I'm currently working on a new energy generator as part of an independent engineering research project at my university (in the US). I have the idea fine-tuned, and I'm ready to build the prototype. However, before I can start building the actual invention, I need to acquire some funding.

One of my school programs provides funding for student projects, however they require that the students present their idea in a meeting as part of the approval process. I'm worried that if I do so, it might hurt me when I'm trying to (or the university is trying to) obtain a patent on the invention.

That's why I'm wondering: How much detail can I share with the cohort and admin without jeopardizing my chance of applying for a patent? I really don't want to share my idea, but I need to get funding to start the project.

2 Answers 2


The normal way of handling this is the use of a non-disclosure agreement (NDA) also called a confidentiality agreement (CDA). As long as the recipients of your presentation sign an NDA then your presentation would not be considered public disclosure. Your school's legal department should be able to help you with this. If everyone is in a closed room and agree to keep from sharing the information then that should be adequate. The NDA makes the burden of secrecy binding.

Without a NDA, you should not disclose the actual novel aspect of the invention. Thus you could define the problem being solved, what the current state of the art is and how your invention might be superior. Just don't explain how it works. The point is to avoid public disclosure. You only need to protect the novel (clever) parts. So if you have a solar panel that uses a different type of semiconductor, you can say so, but don’t say what the composition of the new semiconductor is. Just call it “material A” or something similar.

  • Thanks! I talked to the organizers, and they won't let me pass around NDAs for everyone to sign. But, I don't think they want me to go too much in detail, most likely just what it does and what problem it tries to solve. So for instance, if I was proposing the solar panel (just as an example), would simply saying that it converts EM waves from the sun into electricity ok or would that cause issues to obtain a patent?
    – AJosh_09
    Commented Jul 22, 2021 at 23:13
  • @AJosh_09 You only need to protect the novel (clever) parts. So if you have a solar panel that uses a different type of semiconductor, you can say so, but don’t say what the composition of the new semiconductor is. Just call it “material A” or something.
    – Eric S
    Commented Jul 23, 2021 at 2:04
  • @AJosh_09 I updated my answer based on our comments.
    – Eric S
    Commented Jul 23, 2021 at 14:28

The statement of the problem you are solving is usually not the confidential part, how you are solving it is. So there may not be an issue. Since we do not know anything about the invention or your intended presentation that should not be much comfort to you.

Note that the mere identification of the problem is, itself, sometimes an important aspect of an invention. It is rare but sometimes it is.
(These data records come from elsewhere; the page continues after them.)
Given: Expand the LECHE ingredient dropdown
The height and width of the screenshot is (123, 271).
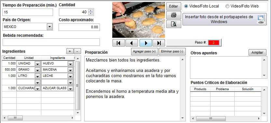Looking at the screenshot, I should coord(70,76).
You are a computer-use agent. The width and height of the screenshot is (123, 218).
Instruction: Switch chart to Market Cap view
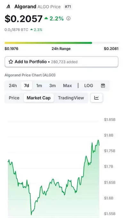click(39, 98)
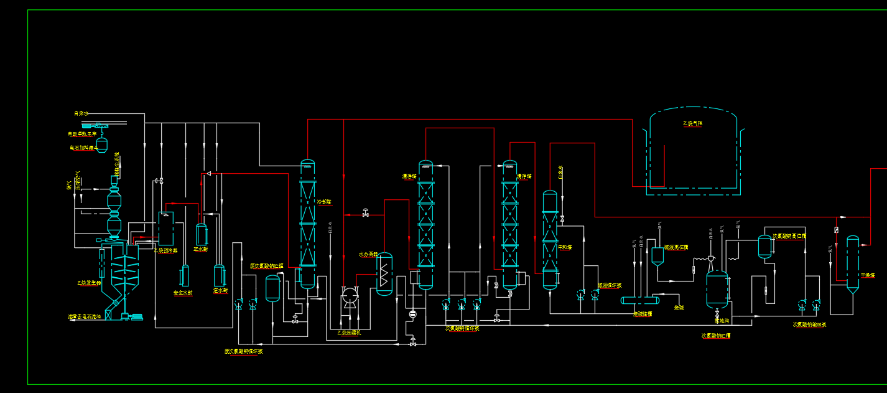Image resolution: width=887 pixels, height=393 pixels.
Task: Select the 中和塔 neutralization tower symbol
Action: click(550, 240)
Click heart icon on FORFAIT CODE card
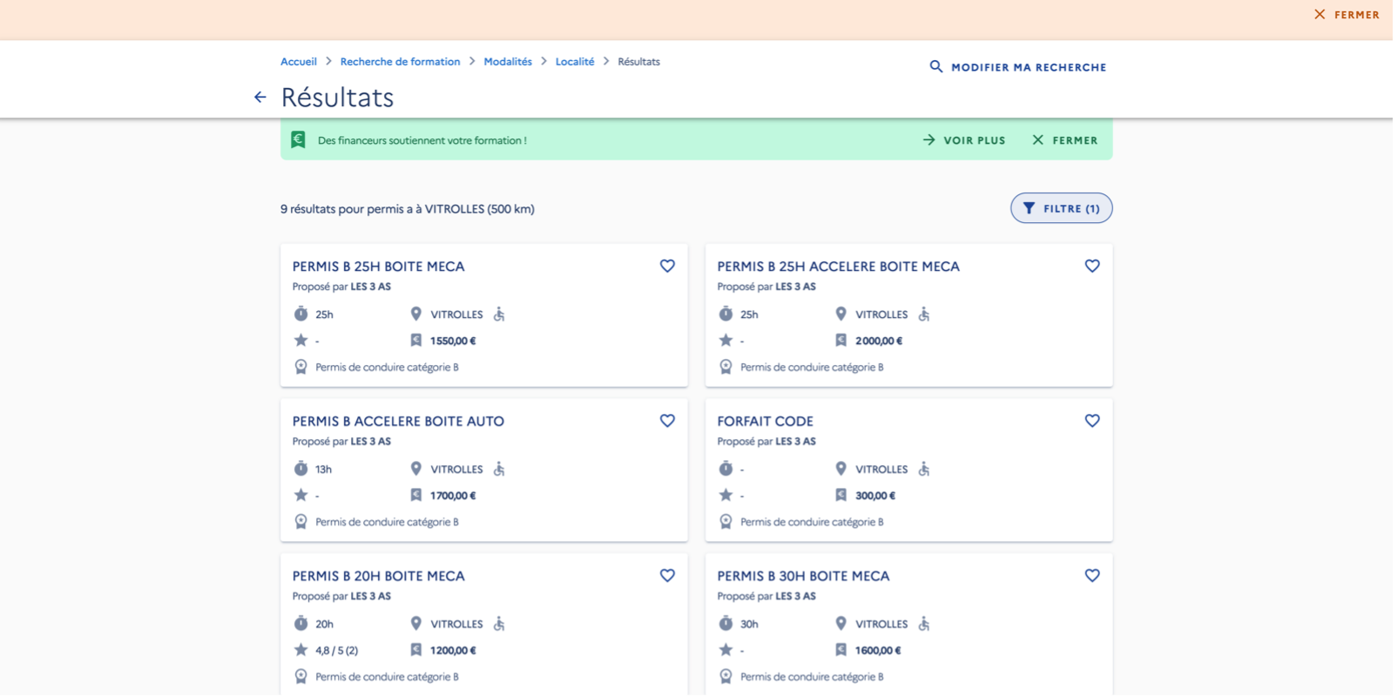This screenshot has height=697, width=1397. pos(1092,421)
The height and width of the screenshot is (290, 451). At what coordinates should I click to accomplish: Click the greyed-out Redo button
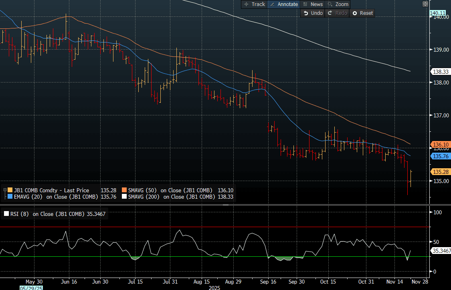pos(337,13)
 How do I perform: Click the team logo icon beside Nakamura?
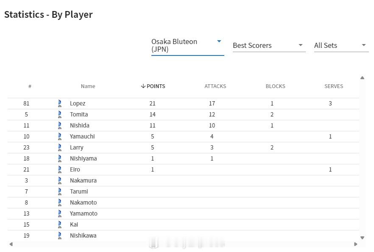(60, 180)
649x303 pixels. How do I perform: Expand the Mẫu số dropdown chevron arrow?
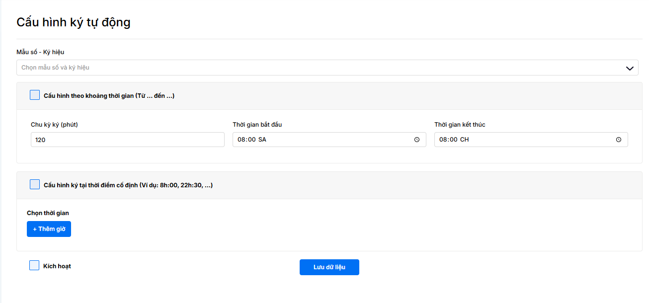pyautogui.click(x=630, y=68)
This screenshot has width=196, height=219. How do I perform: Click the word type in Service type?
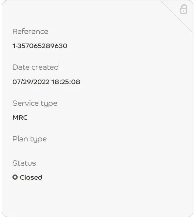(49, 104)
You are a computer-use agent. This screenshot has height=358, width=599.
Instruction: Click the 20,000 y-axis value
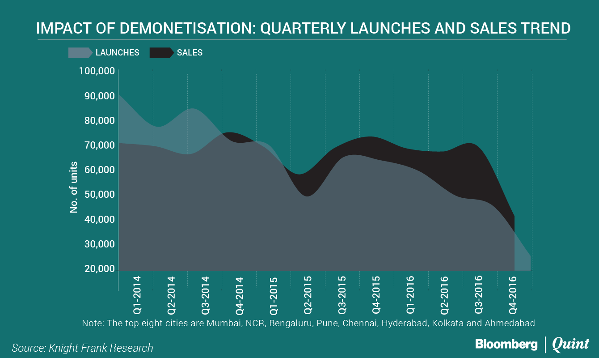pyautogui.click(x=99, y=269)
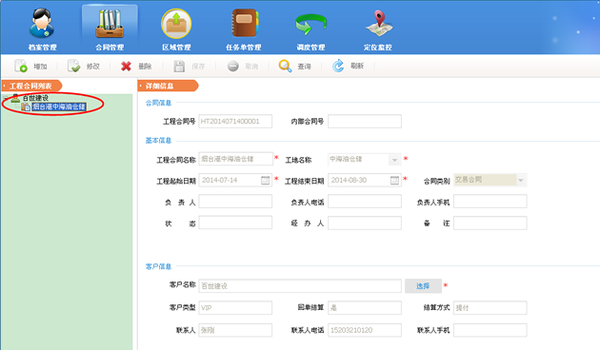Open the 区域管理 module icon

176,24
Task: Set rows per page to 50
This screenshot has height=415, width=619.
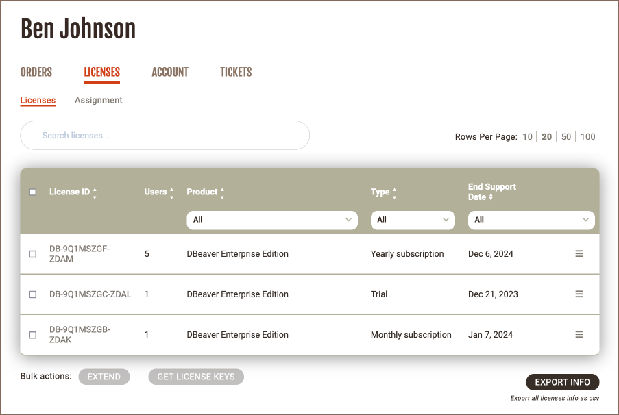Action: click(566, 137)
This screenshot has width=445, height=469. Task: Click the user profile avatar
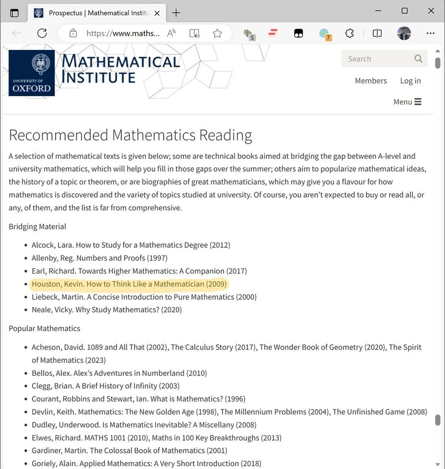pyautogui.click(x=404, y=33)
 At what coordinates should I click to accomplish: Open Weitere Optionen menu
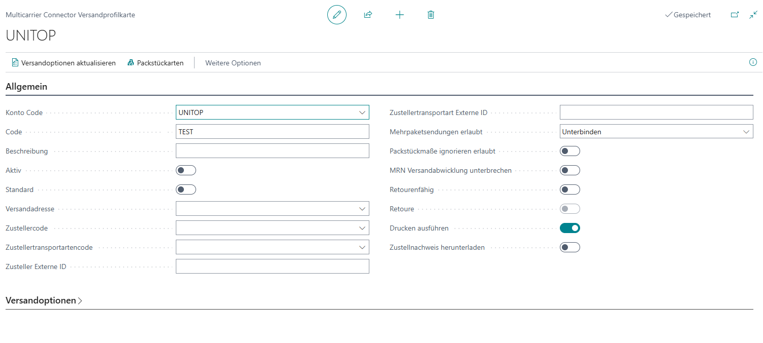pos(233,63)
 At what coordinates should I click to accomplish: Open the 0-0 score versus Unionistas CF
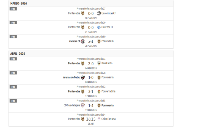[91, 13]
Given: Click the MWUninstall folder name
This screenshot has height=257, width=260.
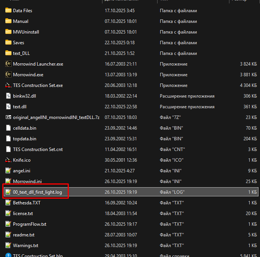Looking at the screenshot, I should coord(26,32).
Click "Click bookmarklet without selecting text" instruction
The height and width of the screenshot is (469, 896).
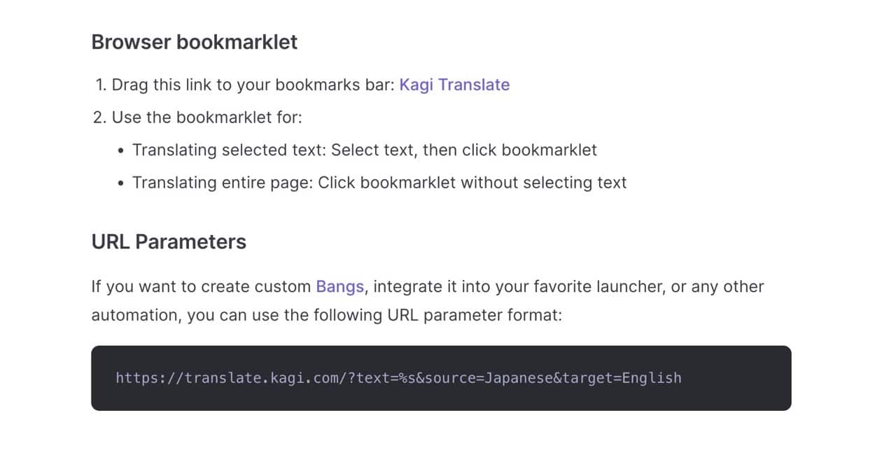472,183
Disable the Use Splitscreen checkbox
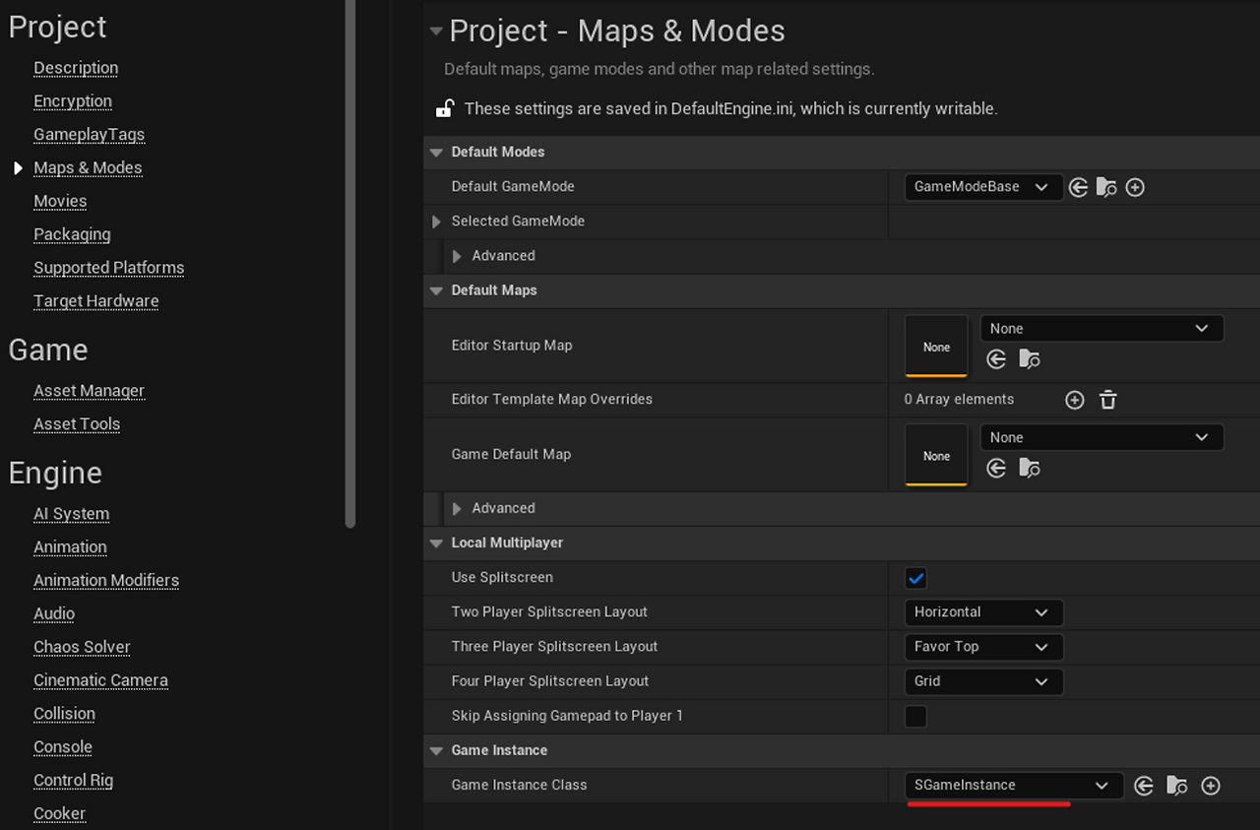 pyautogui.click(x=915, y=578)
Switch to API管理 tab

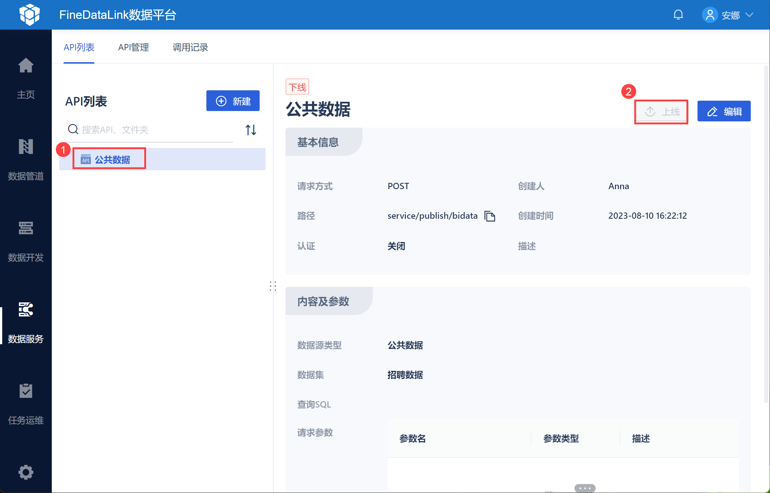pos(133,47)
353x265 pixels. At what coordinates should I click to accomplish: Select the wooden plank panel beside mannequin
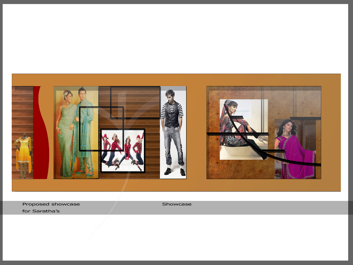click(x=22, y=110)
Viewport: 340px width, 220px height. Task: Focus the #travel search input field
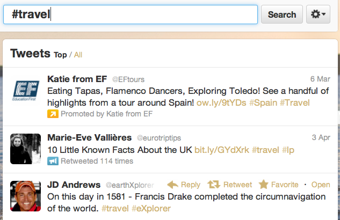click(x=131, y=14)
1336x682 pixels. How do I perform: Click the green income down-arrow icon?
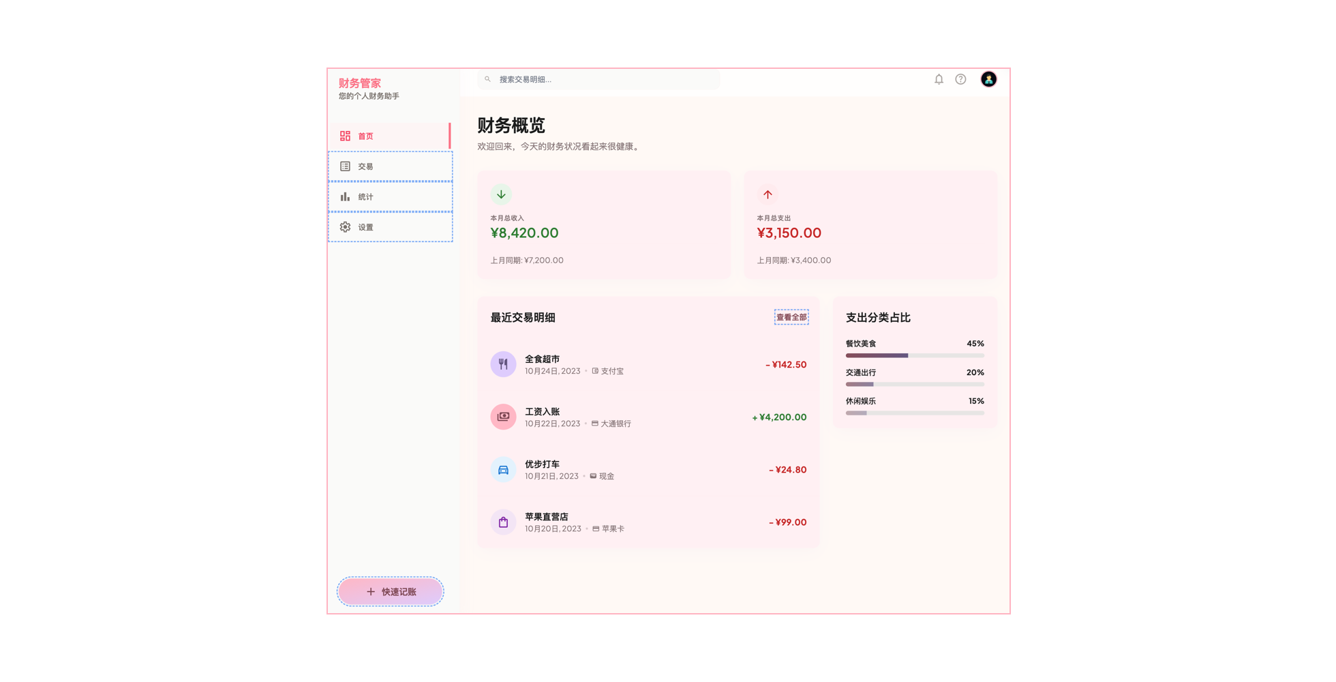(501, 194)
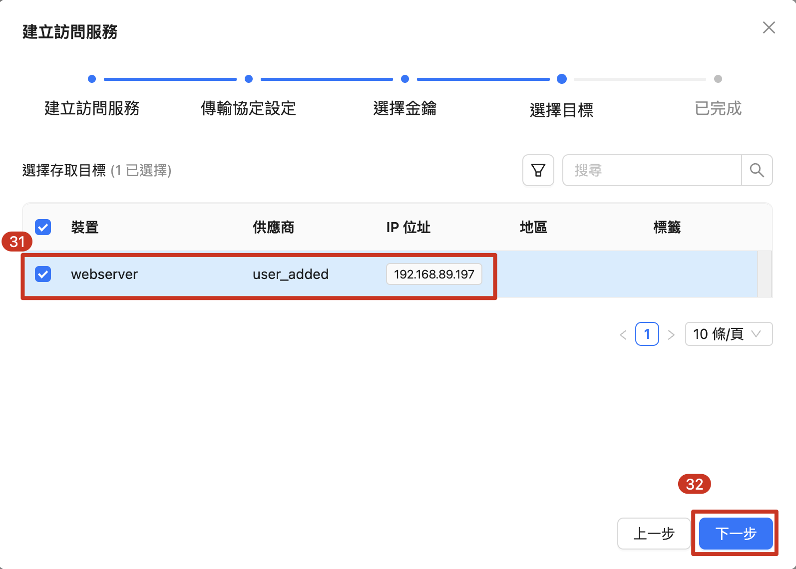Click the webserver device name
The width and height of the screenshot is (796, 569).
(104, 274)
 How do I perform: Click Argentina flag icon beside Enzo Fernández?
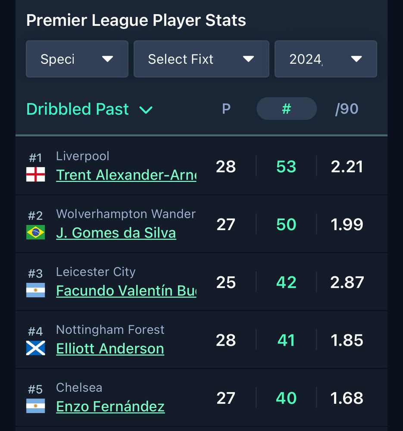pyautogui.click(x=35, y=406)
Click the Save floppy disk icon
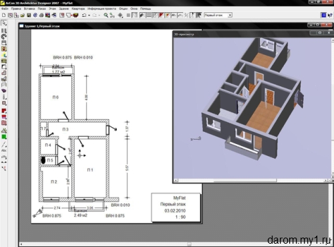Image resolution: width=334 pixels, height=247 pixels. click(x=29, y=15)
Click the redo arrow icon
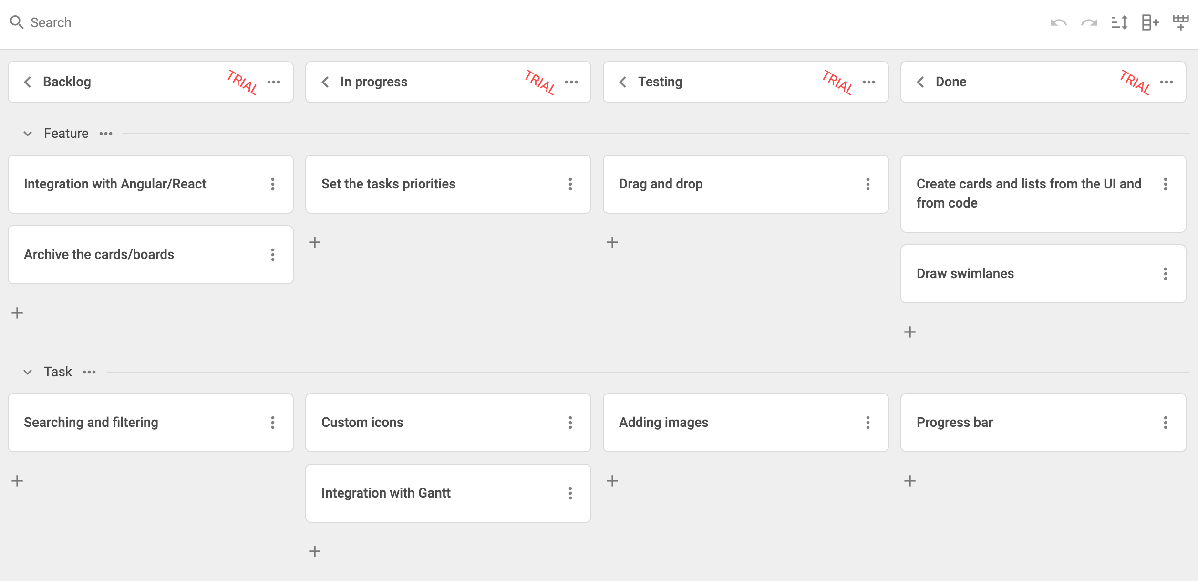1198x581 pixels. pos(1089,22)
One thing you can do to be safe (in the U.S. only) is file all the materials you are presenting as a U.S. provisional application. Do not worry about format, just a PDF of your slide deck will be ok for the purpose you will be using it for. It will not be a great provisional application but if it contains everything you will present and plan to say, including answers to questions you anticipate - and you do not go beyond that material at all - you are covered for that exact material as long as you file a non-provisional within a year.

Alternatively, you could rely on the shaky one year grace period we have under the 2012 AIA That only applies to the U.S. Then you give the presentation as you see fit and file an application within a year; either a provisional or non-provisional.

In the rest of the world the provisional I suggested may not be seen to constitute a priority application and most places have a strict requirement for novelty as of the date of filing - no grace period under normal conditions.

  • 3
    The provisional may save you in the US, but basically nowhere else.
    – user18033
    Commented Jul 23, 2021 at 7:55
  • thanks - my answer is edited
    – George White
    Commented Jul 23, 2021 at 18:14
  • @EricS I flagged a comment as no longer needed and forgot that my mod status made it disappear immediately. I do not want to exercise that mod power on my own answers. Is there a way to un-delete it?